### Work instruction
Set down exactly the lines running from the one with "You are a GUI" to the last line of the listing below, both included, and skip every picture.

* * * * * * *

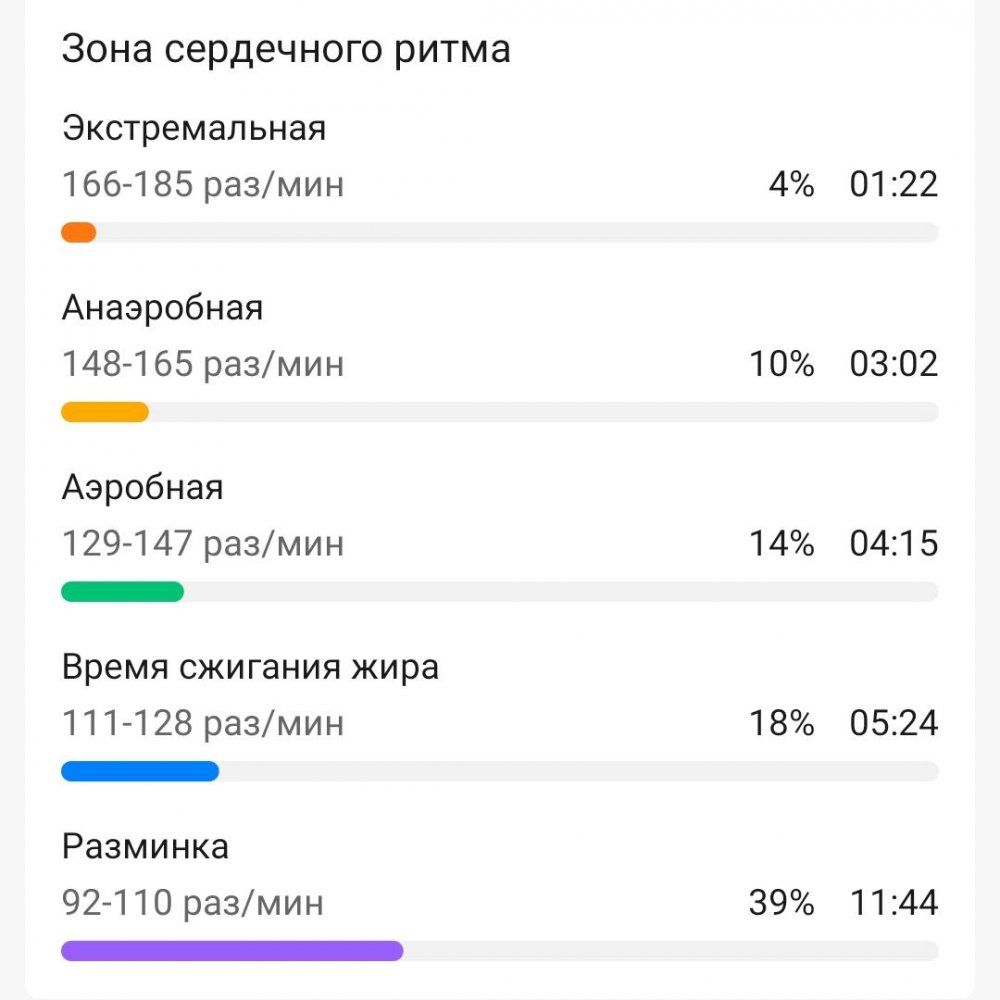Select the "Аэробная" zone label

(143, 487)
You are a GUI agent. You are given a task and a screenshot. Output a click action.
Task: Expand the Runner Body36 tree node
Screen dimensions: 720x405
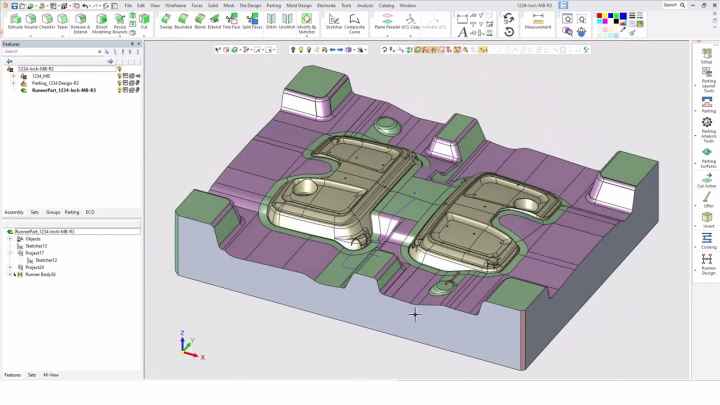tap(10, 274)
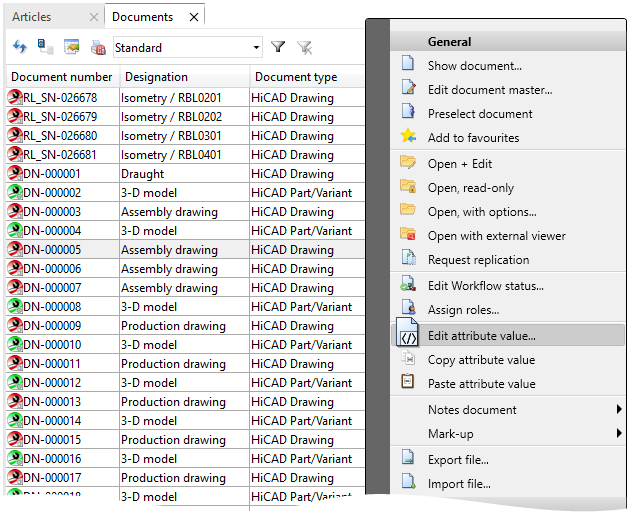Choose Show document... from context menu
Viewport: 631px width, 513px height.
(474, 66)
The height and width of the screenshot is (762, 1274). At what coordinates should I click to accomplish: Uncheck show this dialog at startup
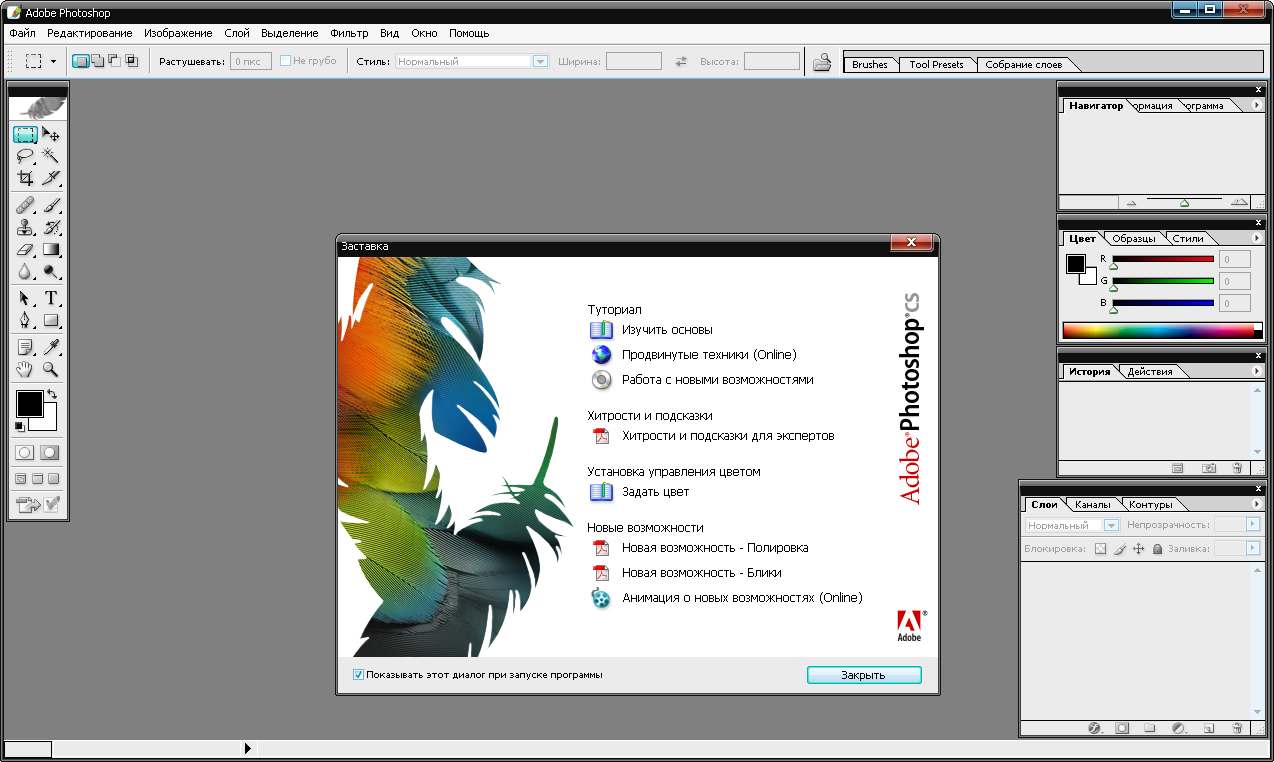coord(358,675)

* * * * * * *

### Your solution
You are a GUI agent. You are given a task and a screenshot. Output a click action.
Task: Expand the Runner Body36 tree node
Screen dimensions: 720x405
tap(10, 274)
Choose Show document... from context menu
Viewport: 631px width, 513px height.
(474, 66)
The height and width of the screenshot is (762, 1274). At what coordinates should I click to accomplish: Uncheck show this dialog at startup
coord(358,675)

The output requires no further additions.